With the advent of digital technology, the idea of ‘extended self’ took on increased importance. In a more recent paper, Belk expanded his idea to encompass digital devices like computers and mobile phones. In this paper, Belk claims that digital devices inherently possess a unique characteristic; namely, they are more than a valued possession, they also function as a person’s external memory. We all know this experience. Today you don’t need to remember anything; you just need to ask Google. Google Search in a sense, has become an extension of us.
Teamwork Apps Should Be an Extension of Self
And like Search, it is easy to see how teamwork apps can become an extension of ourselves. Tian and Belk explored this idea in a paper entitled Extended Self in a Digital World, observing that mobile devices, laptop computers, and email enable workers to transcend physical space, by “virtually transporting themselves from one domain to another.” You can literally work on a project with remote colleagues anytime, anywhere. Presumably, teamwork apps like Microsoft Teams and Slack provide the medium through we which we can achieve this virtual presence on our mobile devices. But that assumes the tools have become so easy to use that that become transparent; instead of focus on manipulating the application, we can focus on the content. Think about the telephone as an example of transparency. We hardly notice when we are using it. That’s what it means when the app becomes an extension of self. But how many of us feel like that when using teamwork apps like Microsoft Teams and Slack? How much effort do exert trying to navigate these tools to find important information? And finally, how many of us would feel like we lost an organ if a team conversation with a colleague went missing? Not exactly as easy to use as a telephone.
I don’t know about you but the workers with whom I speak are frustrated by the complexity of today’s teamwork tools; they exert considerable energy trying to find and share information using the tools, so it is hard to look at these tools as extensions of ourselves.
What Went Wrong?
Not many organizations post a press release to announce a project has failed, but that’s exactly what CERN did, claiming that while “1000 members of the CERN community have created a Workplace account, there are [only] roughly 150 active users of the platform.” In other words, it was a major achievement that CERN was able to get 1000 of CERN’s 2500 employees to try the tool in the first place.
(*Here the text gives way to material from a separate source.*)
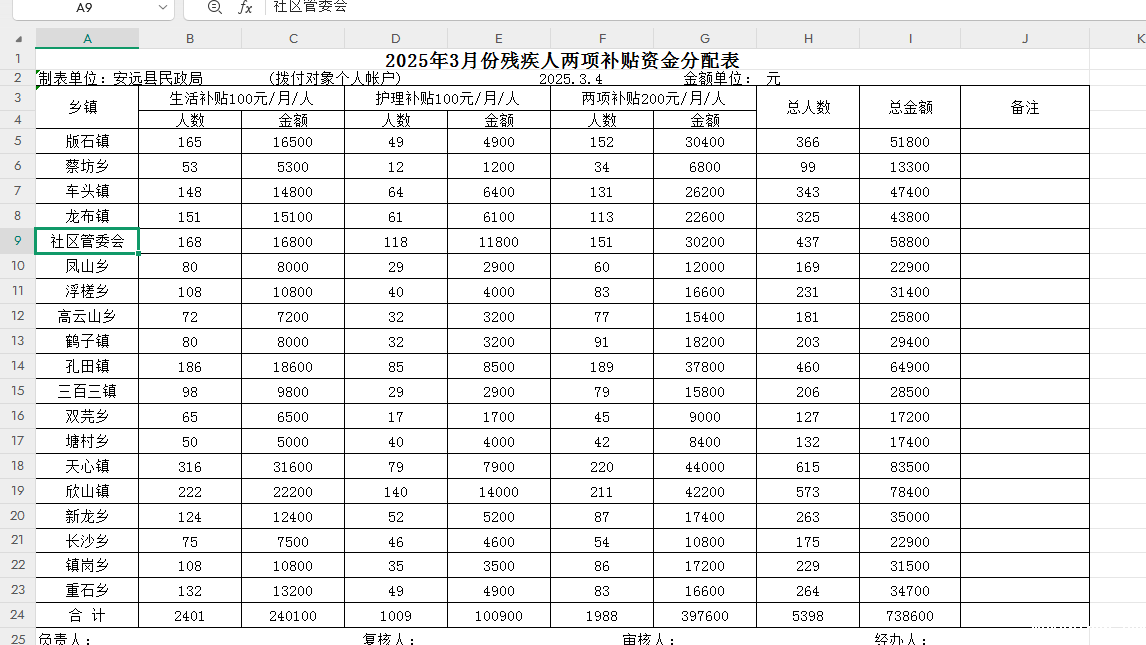Image resolution: width=1146 pixels, height=645 pixels.
Task: Select column A header
Action: coord(87,38)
On the other hand, the program was a failure.
By way of comparison, CERN’s adoption numbers for Workplace don’t seem different from those of other teamwork platforms like Microsoft Teams or Slack. While the two vendors traded barbs about how many workers are NOT using their competitors’ products, I showed that most Microsoft Teams users are in actuality early adopter types who readily embrace technology without formal introduction or training. These folks represent roughly 10% of the potential user base; they are not the 90% mainstream and laggard users. There is still a long way to go before workers will feel as comfortable with teamwork apps as they are with the telephone, email, or chat.
It’s Not [Only] About the Features
Part of what’s wrong is the ill-placed focus on features and integration points. Most people are just looking for a simple way to share quick messages in near real-time with colleagues, not for a full suite of communications tools.
But it’s not always about product features and capabilities. In Facebook’s case, most CERN employees know how to use Facebook. At CERN, the reluctance to use Workplace was a lack of trust in the vendor. CERN makes no usability claims from the results of its HR and IT-sponsored trials, they simply conclude “many people preferred not to use a tool from a company that they did not trust in terms of data privacy.
The bottom line is that if you want to people to seamlessly communicate with colleagues using a teamwork app, you need to focus on how to make that product so simple to use it becomes an extension of yourself, just like a Gucci bag and a Tesla.